The Leftovers “No Room at the Inn” Review

The first season of The Leftovers had an episode devoted to Matt Jamison titled, “Two Boats and a Helicopter.” It wound up being one of my favorites, being both really eerie and tense as hell. The mix of religion, desperation, gambling, poor choices, and strange symbols really made it stand out, and it turned Matt Jamison into a very complicated character. He was always in the background up until that point, and he pretty much stayed there after his hour in the limelight, but that’s okay. He only needed his one moment for us to really understand what he was about and why he did the things he did as the season progressed.

Well, season two has its own Matt Jamison episode, and while I’m glad it exists, it’s not near as good as the one that came before it.

We start off with a heartbreaking sequence of Matt living his life with Mary and how difficult it really is. But more than that, it shows how desperate and hopeful Matt is to see his wife return to him. He’s been doing the exact same routine every day since they arrived in Miracle, hoping there was something to it that sparked her back to life. The music soars, the tension rises, and…nothing. She’s still stuck, and like I said about the last episode, I really don’t think she ever truly woke up. There are no miracles in Miracle, and the desperate are capable of mistaking dreams for reality.

Problems arise when we find out that Mary is actually pregnant. When she woke up, Matt stayed up all night with her, and that included every definition of that phrase. The problem is, no one believes him, and in her current state, Mary isn’t allowed to consent. If there truly are no miracles in Miracle, then Matt committed rape.

That’s some heavy stuff, and we contemplate it for a little while until Matt pulls over to help someone stranded on the edge of the road. I can’t tell if I hate the cliche of, “don’t help strangers; nothing good comes from it” as a storytelling tool or the appreciate the realism of it. Regardless, nothing good comes from it, and Matt is beaten with a wrench and his wristband is stolen. Things get worse when, in his concussed stage, Mary tells Matt to hurry up; if she doesn’t get to Miracle soon, she’ll lose the baby!

Here’s where the episode starts to unravel. With their wristbands gone, Matt and Mary can’t get back into Miracle; however, Matt is practically a public figure since he lives at and works with the local church. Had he thought calmly on the matter, and had he asked for help from the right people, he and Mary would have been back home in a few hours. Instead, he phones Nora who cannot help, who asks Kevin who cannot help, who gets John Murphy who can help. However, it’s long been established that John isn’t a good man, and he goes through Mary’s documents and finds evidence that she’s pregnant.

John was the one who firmly stated that there are no miracles in Miracle, and while the conversation he has with Matt isn’t quite as predictable as it sounds, the outcome is the same: You aren’t getting back in.

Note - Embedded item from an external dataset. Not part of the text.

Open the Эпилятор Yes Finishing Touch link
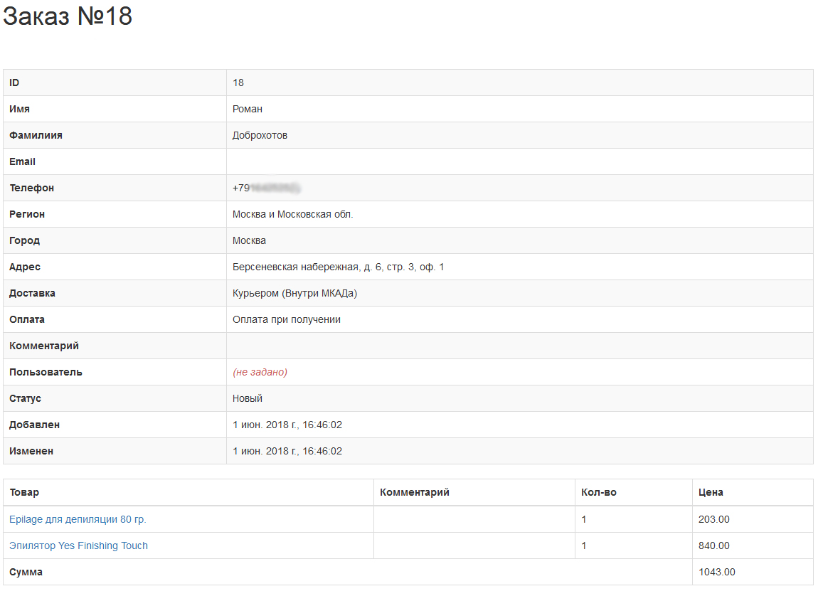The width and height of the screenshot is (823, 596). pyautogui.click(x=78, y=546)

Instead of phoning anyone else, Matt and Mary head off to sneak in, and the episode devolves into a scavenger hunt of sorts. The good news is, we finally get to see what it’s really like in the camps outside of Miracle, and the better news is they’re strange as hell. There’s a mix of hippy nonsense, religious zealotry, mob mentality, and some other, unsettling factor I’m not sure I have figured out yet. Underneath it all is, of course, desperation, which is the big theme of this season.

I both liked the sequence and didn’t. On the one hand, I enjoyed the camp and the people therein, on the other, I hated how stupid Matt seemed to be acting. It’s hard to believe that as a figurehead in the church, none of the guards recognized him and allowed him entrance. It’s also hard to believe that he didn’t namedrop the Reverend of his church right off the bat, since that guy would certainly be well known on a place as religious as Miracle.

It is never fun when an episode progresses because a character isn’t acting at his best.

And unlike the ending to “Two Boats and a Helicopter,” which I thought was wonderful, I found the ending to “No Room at the Inn” a little strange. Thematically it worked, but once again, as far as characters go, it just left a lot to be desired. I like Matt, I still like Matt, but dang, I do expect better from him.